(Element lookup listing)
+---+
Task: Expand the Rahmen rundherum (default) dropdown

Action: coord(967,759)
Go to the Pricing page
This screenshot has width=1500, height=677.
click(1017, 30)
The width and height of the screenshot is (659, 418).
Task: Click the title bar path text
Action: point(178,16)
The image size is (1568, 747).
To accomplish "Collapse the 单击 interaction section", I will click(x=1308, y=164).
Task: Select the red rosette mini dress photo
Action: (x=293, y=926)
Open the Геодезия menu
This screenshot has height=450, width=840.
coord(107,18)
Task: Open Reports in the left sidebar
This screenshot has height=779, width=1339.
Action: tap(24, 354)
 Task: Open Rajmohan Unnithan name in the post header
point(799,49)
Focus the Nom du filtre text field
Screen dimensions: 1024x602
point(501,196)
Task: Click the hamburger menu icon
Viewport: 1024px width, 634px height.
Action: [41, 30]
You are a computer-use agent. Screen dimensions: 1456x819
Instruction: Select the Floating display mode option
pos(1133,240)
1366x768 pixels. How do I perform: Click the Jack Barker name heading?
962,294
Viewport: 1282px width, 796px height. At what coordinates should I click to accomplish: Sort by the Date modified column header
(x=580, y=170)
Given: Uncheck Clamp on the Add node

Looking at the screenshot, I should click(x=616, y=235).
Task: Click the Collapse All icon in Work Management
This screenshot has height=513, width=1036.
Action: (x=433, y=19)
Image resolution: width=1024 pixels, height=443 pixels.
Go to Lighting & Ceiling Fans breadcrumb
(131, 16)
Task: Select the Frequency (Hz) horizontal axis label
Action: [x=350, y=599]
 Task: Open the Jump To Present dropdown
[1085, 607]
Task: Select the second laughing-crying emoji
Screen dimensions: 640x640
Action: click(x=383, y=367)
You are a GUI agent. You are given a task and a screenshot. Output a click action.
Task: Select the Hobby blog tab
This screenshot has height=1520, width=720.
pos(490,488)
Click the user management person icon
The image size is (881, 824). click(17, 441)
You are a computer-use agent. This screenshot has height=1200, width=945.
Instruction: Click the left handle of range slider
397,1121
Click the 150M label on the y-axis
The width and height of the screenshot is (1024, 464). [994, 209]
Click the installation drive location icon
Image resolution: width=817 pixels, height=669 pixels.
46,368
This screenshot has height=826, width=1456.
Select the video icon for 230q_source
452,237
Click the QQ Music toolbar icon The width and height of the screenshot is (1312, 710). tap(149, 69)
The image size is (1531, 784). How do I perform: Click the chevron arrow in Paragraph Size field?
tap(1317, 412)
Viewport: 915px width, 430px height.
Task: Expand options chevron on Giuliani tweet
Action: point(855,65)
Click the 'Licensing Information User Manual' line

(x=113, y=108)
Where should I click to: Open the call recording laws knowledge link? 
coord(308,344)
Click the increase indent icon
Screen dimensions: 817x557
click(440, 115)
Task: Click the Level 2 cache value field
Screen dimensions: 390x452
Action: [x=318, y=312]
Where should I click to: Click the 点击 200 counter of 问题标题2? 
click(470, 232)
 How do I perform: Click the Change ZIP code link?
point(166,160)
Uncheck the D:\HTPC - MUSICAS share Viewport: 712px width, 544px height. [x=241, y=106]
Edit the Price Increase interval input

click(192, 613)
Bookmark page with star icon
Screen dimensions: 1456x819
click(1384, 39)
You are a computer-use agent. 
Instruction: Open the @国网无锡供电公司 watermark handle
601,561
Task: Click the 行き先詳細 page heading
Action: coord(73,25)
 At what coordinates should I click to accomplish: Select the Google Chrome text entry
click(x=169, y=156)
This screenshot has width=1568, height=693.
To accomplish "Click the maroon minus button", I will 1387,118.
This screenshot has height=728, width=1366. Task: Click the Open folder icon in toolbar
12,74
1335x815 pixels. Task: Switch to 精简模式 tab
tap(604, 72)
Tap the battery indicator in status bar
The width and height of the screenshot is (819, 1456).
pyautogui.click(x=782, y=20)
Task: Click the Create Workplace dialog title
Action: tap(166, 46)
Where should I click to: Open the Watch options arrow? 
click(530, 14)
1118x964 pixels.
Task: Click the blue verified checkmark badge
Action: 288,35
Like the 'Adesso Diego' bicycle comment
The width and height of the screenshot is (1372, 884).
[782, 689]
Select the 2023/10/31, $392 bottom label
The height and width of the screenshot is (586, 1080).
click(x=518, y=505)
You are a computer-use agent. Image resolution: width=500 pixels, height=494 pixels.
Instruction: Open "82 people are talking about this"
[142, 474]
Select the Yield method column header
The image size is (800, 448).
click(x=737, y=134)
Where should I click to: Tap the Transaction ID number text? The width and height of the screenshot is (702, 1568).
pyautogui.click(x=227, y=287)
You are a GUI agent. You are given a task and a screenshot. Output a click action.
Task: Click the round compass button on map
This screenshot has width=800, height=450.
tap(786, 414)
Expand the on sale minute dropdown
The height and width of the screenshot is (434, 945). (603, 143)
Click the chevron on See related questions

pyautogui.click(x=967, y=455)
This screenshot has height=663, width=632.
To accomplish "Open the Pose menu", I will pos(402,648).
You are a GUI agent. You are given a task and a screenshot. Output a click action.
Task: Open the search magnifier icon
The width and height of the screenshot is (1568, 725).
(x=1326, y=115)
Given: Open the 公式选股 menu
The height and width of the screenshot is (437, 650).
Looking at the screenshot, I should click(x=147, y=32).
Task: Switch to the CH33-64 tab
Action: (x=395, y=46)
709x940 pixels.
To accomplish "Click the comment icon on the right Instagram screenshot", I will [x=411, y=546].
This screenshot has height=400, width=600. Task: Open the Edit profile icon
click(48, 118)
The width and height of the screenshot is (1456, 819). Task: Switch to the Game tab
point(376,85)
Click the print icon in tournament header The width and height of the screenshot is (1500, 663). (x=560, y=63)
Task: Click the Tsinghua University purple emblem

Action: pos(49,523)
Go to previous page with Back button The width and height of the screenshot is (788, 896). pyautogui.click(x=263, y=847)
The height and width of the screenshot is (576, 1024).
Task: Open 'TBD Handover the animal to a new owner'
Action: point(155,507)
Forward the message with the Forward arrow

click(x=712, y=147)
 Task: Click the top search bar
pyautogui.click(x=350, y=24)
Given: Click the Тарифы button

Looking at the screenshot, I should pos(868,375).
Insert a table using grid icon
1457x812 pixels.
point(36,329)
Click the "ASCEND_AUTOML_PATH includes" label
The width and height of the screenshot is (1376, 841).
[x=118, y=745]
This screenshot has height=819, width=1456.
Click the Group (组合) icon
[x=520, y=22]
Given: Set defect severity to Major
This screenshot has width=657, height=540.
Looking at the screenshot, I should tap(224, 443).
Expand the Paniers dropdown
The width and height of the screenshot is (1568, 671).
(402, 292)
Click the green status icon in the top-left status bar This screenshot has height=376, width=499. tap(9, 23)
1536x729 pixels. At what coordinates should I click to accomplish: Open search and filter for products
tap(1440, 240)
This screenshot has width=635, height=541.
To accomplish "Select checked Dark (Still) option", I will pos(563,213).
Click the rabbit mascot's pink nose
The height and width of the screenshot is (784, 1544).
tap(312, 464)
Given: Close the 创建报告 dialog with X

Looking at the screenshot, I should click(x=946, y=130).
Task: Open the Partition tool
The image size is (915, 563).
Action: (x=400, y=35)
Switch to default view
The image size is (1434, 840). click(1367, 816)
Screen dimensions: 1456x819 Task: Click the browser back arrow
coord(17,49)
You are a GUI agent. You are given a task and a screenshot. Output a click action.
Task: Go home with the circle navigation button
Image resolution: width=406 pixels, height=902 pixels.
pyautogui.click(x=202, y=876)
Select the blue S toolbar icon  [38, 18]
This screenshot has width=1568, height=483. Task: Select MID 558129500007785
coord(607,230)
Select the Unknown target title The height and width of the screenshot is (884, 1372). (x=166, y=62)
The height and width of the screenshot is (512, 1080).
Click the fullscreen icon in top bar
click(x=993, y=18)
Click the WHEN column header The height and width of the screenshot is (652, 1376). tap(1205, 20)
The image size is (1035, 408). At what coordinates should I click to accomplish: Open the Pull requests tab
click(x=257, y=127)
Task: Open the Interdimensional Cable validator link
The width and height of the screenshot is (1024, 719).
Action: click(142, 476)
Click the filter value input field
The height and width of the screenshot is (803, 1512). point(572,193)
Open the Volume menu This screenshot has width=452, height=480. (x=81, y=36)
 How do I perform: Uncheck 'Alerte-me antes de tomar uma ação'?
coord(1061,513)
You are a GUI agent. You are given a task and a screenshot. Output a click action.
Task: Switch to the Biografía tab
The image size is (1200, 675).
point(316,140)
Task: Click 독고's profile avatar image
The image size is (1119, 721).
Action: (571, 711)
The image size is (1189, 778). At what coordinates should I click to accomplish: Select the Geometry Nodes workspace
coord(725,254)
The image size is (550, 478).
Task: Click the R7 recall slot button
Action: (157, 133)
+---+
→ **Do this**:
Recast the stretch of the listing from the line containing "Task: Open the Jump To Present dropdown" through the line containing "Action: [x=318, y=312]" as a Markdown table with the columns Row and Line. Number the rows and skip blank lines.

→ **Solution for this task**:
| Row | Line |
|---|---|
| 1 |  Task: Open the Jump To Present dropdown |
| 2 | [1085, 607] |
| 3 | Task: Select the second laughing-crying emoji |
| 4 | Screen dimensions: 640x640 |
| 5 | Action: click(x=383, y=367) |
| 6 | You are a GUI agent. You are given a task and a screenshot. Output a click action. |
| 7 | Task: Select the Hobby blog tab |
| 8 | This screenshot has height=1520, width=720. |
| 9 | pos(490,488) |
| 10 | Click the user management person icon |
| 11 | The image size is (881, 824). click(17, 441) |
| 12 | You are a computer-use agent. This screenshot has height=1200, width=945. |
| 13 | Instruction: Click the left handle of range slider |
| 14 | 397,1121 |
| 15 | Click the 150M label on the y-axis |
| 16 | The width and height of the screenshot is (1024, 464). [994, 209] |
| 17 | Click the installation drive location icon |
| 18 | Image resolution: width=817 pixels, height=669 pixels. |
| 19 | 46,368 |
| 20 | This screenshot has height=826, width=1456. |
| 21 | Select the video icon for 230q_source |
| 22 | 452,237 |
| 23 | Click the QQ Music toolbar icon The width and height of the screenshot is (1312, 710). tap(149, 69) |
| 24 | The image size is (1531, 784). How do I perform: Click the chevron arrow in Paragraph Size field? |
| 25 | tap(1317, 412) |
| 26 | Viewport: 915px width, 430px height. |
| 27 | Task: Expand options chevron on Giuliani tweet |
| 28 | Action: point(855,65) |
| 29 | Click the 'Licensing Information User Manual' line |
| 30 | (x=113, y=108) |
| 31 | Where should I click to: Open the call recording laws knowledge link?  |
| 32 | coord(308,344) |
| 33 | Click the increase indent icon |
| 34 | Screen dimensions: 817x557 |
| 35 | click(440, 115) |
| 36 | Task: Click the Level 2 cache value field |
| 37 | Screen dimensions: 390x452 |
| 38 | Action: [x=318, y=312] |